• Data provided:
================================
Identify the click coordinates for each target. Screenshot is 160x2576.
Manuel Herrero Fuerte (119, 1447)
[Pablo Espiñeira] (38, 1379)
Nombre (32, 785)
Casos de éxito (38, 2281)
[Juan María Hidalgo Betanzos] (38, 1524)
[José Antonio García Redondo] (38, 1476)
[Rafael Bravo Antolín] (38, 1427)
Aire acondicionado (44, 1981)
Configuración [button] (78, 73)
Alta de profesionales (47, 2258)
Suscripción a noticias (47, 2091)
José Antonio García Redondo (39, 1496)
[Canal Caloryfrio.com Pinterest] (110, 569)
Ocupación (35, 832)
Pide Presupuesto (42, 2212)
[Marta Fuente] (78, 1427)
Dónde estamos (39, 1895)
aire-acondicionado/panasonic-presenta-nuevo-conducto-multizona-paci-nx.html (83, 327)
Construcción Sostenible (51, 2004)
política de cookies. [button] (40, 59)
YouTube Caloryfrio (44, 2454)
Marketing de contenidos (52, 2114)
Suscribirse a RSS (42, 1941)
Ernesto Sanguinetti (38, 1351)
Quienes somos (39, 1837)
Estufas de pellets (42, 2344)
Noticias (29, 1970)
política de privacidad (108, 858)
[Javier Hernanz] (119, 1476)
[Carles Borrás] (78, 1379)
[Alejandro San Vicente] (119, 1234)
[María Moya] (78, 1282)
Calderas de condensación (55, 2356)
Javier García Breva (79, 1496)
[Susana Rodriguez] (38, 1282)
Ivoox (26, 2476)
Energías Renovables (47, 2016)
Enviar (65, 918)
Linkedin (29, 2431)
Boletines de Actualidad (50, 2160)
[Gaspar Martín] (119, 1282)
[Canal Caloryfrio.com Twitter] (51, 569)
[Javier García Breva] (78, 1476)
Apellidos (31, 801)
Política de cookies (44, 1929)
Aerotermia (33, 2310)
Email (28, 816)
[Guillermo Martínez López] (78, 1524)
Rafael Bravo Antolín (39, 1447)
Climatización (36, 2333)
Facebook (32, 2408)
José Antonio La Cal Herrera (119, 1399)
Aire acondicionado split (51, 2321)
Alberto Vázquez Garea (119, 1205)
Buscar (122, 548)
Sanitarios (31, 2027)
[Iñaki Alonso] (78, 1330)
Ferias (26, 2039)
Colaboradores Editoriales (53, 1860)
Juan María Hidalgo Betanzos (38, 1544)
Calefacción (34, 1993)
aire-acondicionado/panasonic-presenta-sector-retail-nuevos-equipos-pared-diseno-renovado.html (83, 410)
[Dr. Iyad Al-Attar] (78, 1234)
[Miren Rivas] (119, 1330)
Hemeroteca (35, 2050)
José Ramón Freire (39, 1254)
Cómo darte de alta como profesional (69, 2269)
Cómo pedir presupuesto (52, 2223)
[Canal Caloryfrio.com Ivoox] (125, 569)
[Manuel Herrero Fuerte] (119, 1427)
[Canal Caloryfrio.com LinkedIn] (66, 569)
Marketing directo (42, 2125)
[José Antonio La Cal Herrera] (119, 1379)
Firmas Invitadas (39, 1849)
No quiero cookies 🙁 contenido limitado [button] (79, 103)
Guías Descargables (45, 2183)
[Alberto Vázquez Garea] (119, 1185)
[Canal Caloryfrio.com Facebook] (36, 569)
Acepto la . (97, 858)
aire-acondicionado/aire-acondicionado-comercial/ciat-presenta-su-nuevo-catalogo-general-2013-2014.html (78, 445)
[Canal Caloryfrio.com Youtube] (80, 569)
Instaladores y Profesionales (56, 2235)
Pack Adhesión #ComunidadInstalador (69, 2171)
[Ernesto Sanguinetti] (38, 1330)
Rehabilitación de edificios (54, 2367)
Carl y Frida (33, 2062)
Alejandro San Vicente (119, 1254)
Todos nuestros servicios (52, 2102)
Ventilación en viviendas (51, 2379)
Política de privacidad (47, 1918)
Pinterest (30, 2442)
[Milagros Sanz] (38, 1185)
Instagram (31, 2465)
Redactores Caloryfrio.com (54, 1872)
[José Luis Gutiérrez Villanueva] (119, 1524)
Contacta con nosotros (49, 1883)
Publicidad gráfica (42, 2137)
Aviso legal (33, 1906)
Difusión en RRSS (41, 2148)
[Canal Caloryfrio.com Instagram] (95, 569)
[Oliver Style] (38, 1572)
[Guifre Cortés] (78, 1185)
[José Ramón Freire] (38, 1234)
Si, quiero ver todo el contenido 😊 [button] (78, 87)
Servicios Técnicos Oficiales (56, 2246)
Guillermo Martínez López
================================
• Work order: Transcribe the listing above exactly as shown.

• Task result:
Identify the click coordinates for each target. Screenshot is 160x2576.
Manuel Herrero Fuerte (119, 1447)
[Pablo Espiñeira] (38, 1379)
Nombre (32, 785)
Casos de éxito (38, 2281)
[Juan María Hidalgo Betanzos] (38, 1524)
[José Antonio García Redondo] (38, 1476)
[Rafael Bravo Antolín] (38, 1427)
Aire acondicionado (44, 1981)
Configuración [button] (78, 73)
Alta de profesionales (47, 2258)
Suscripción a noticias (47, 2091)
José Antonio García Redondo (39, 1496)
[Canal Caloryfrio.com Pinterest] (110, 569)
Ocupación (35, 832)
Pide Presupuesto (42, 2212)
[Marta Fuente] (78, 1427)
Dónde estamos (39, 1895)
aire-acondicionado/panasonic-presenta-nuevo-conducto-multizona-paci-nx.html (83, 327)
Construcción Sostenible (51, 2004)
política de cookies. [button] (40, 59)
YouTube Caloryfrio (44, 2454)
Marketing de contenidos (52, 2114)
Suscribirse a RSS (42, 1941)
Ernesto Sanguinetti (38, 1351)
Quienes somos (39, 1837)
Estufas de pellets (42, 2344)
Noticias (29, 1970)
política de privacidad (108, 858)
[Javier Hernanz] (119, 1476)
[Carles Borrás] (78, 1379)
[Alejandro San Vicente] (119, 1234)
[María Moya] (78, 1282)
Calderas de condensación (55, 2356)
Javier García Breva (79, 1496)
[Susana Rodriguez] (38, 1282)
Ivoox (26, 2476)
Energías Renovables (47, 2016)
Enviar (65, 918)
Linkedin (29, 2431)
Boletines de Actualidad (50, 2160)
[Gaspar Martín] (119, 1282)
[Canal Caloryfrio.com Twitter] (51, 569)
[Javier García Breva] (78, 1476)
Apellidos (31, 801)
Política de cookies (44, 1929)
Aerotermia (33, 2310)
Email (28, 816)
[Guillermo Martínez López] (78, 1524)
Rafael Bravo Antolín (39, 1447)
Climatización (36, 2333)
Facebook (32, 2408)
José Antonio La Cal Herrera (119, 1399)
Aire acondicionado split (51, 2321)
Alberto Vázquez Garea (119, 1205)
Buscar (122, 548)
Sanitarios (31, 2027)
[Iñaki Alonso] (78, 1330)
Ferias (26, 2039)
Colaboradores Editoriales (53, 1860)
Juan María Hidalgo Betanzos (38, 1544)
Calefacción (34, 1993)
aire-acondicionado/panasonic-presenta-sector-retail-nuevos-equipos-pared-diseno-renovado.html (83, 410)
[Dr. Iyad Al-Attar] (78, 1234)
[Miren Rivas] (119, 1330)
Hemeroteca (35, 2050)
José Ramón Freire (39, 1254)
Cómo darte de alta como profesional (69, 2269)
Cómo pedir presupuesto (52, 2223)
[Canal Caloryfrio.com Ivoox] (125, 569)
[Manuel Herrero Fuerte] (119, 1427)
[Canal Caloryfrio.com LinkedIn] (66, 569)
Marketing directo (42, 2125)
[José Antonio La Cal Herrera] (119, 1379)
Firmas Invitadas (39, 1849)
No quiero cookies 🙁 contenido limitado [button] (79, 103)
Guías Descargables (45, 2183)
[Alberto Vázquez Garea] (119, 1185)
[Canal Caloryfrio.com Facebook] (36, 569)
Acepto la . (97, 858)
aire-acondicionado/aire-acondicionado-comercial/ciat-presenta-su-nuevo-catalogo-general-2013-2014.html (78, 445)
[Canal Caloryfrio.com Youtube] (80, 569)
Instaladores y Profesionales (56, 2235)
Pack Adhesión #ComunidadInstalador (69, 2171)
[Ernesto Sanguinetti] (38, 1330)
Rehabilitación de edificios (54, 2367)
Carl y Frida (33, 2062)
Alejandro San Vicente (119, 1254)
Todos nuestros servicios (52, 2102)
Ventilación en viviendas (51, 2379)
Política de privacidad (47, 1918)
Pinterest (30, 2442)
[Milagros Sanz] (38, 1185)
Instagram (31, 2465)
Redactores Caloryfrio.com (54, 1872)
[José Luis Gutiérrez Villanueva] (119, 1524)
Contacta con nosotros (49, 1883)
Publicidad gráfica (42, 2137)
Aviso legal (33, 1906)
Difusión en RRSS (41, 2148)
[Canal Caloryfrio.com Instagram] (95, 569)
[Oliver Style] (38, 1572)
[Guifre Cortés] (78, 1185)
[José Ramón Freire] (38, 1234)
Si, quiero ver todo el contenido 😊 [button] (78, 87)
Servicios Técnicos Oficiales (56, 2246)
Guillermo Martínez López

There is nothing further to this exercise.